• **EXERCISE TEXT**

Mexico's decades-long limitation on Colorado-grown potatoes came to an end earlier this month. Since 1996, Mexico has limited the export of US-grown potatoes to just within 16 miles of the US-Mexico border, fearing pest and disease problem. That all changed on May 11, when the first shipment of Idaho-grown potatoes that went into Mexico's interior crossed the border.
That change is the result of a late 2021 agreement and a more recent one, signed in April, between the two countries. The agreement, according to a May 12 news release from the US Department of Agriculture, means US potato exports to Mexico could more than quadruple over the next five years.
Currently, about 10% of Colorado potatoes, grown primarily in the San Luis Valley, are exported to Mexico. In 2021, that was about 122 million pounds. Mexico is the top export market for all US-grown potatoes and Colorado potatoes represent nearly half of all potato exports into Mexico.
Potato exports from Colorado and the rest of the United States have been hampered by several factors: concerns about disease and pests, negotiations over the US-Mexico-Canada Agreement (USMCA) trade deal and litigation by Mexican farmers.
The North American Free Trade Agreement and later, the USMCA, opened up Mexico to US potatoes, but potato important was never implemented because Mexico's version of the National Potato Council filed a lawsuit against the government in 2014, claiming the government had no authority to decide whether agricultural exports were legal. However, a year ago, the Mexican Supreme Court ruled that the government did, in fact, have that authority.
James Ehrlich, executive director of the Colorado Potato Administrative Committee, said that potato exports to a wider Mexican market represent a "huge opportunity, with 70 million new customers that we didn't have before."

• **DATA SHOWN**
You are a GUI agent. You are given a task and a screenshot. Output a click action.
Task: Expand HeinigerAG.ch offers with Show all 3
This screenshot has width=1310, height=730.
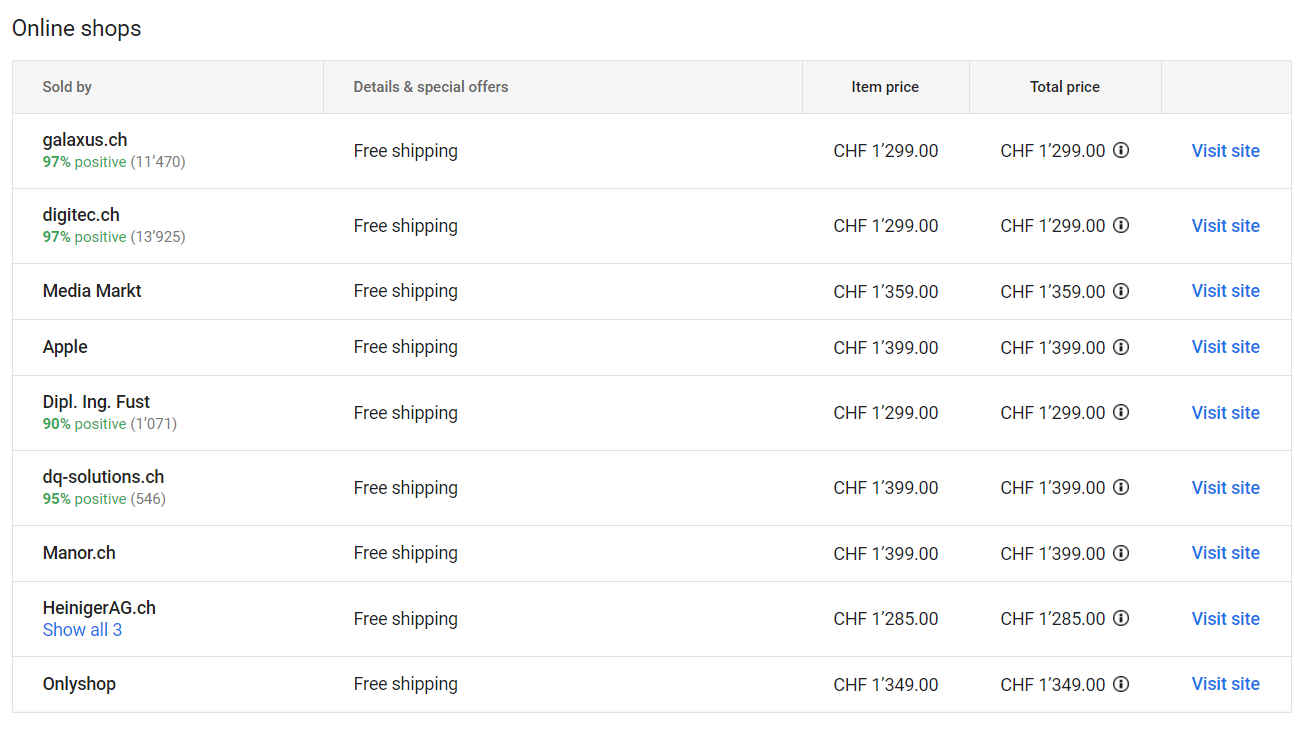click(82, 630)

• **ACTIONS TO TAKE**
(a) The potato export article names several factors that have hampered potato exports from Colorado and the rest of the United States. List them all.
(b) Copy the potato export article word for word from "Currently, about 10%" to "by Mexican farmers.".
The listing has no connection to the potato export article.

• **RESPONSES**
(a)
- Concerns about disease and pests
- Negotiations over the US-Mexico-Canada Agreement (USMCA) trade deal
- Litigation by Mexican farmers

(b)
Currently, about 10% of Colorado potatoes, grown primarily in the San Luis Valley, are exported to Mexico. In 2021, that was about 122 million pounds. Mexico is the top export market for all US-grown potatoes and Colorado potatoes represent nearly half of all potato exports into Mexico.
Potato exports from Colorado and the rest of the United States have been hampered by several factors: concerns about disease and pests, negotiations over the US-Mexico-Canada Agreement (USMCA) trade deal and litigation by Mexican farmers.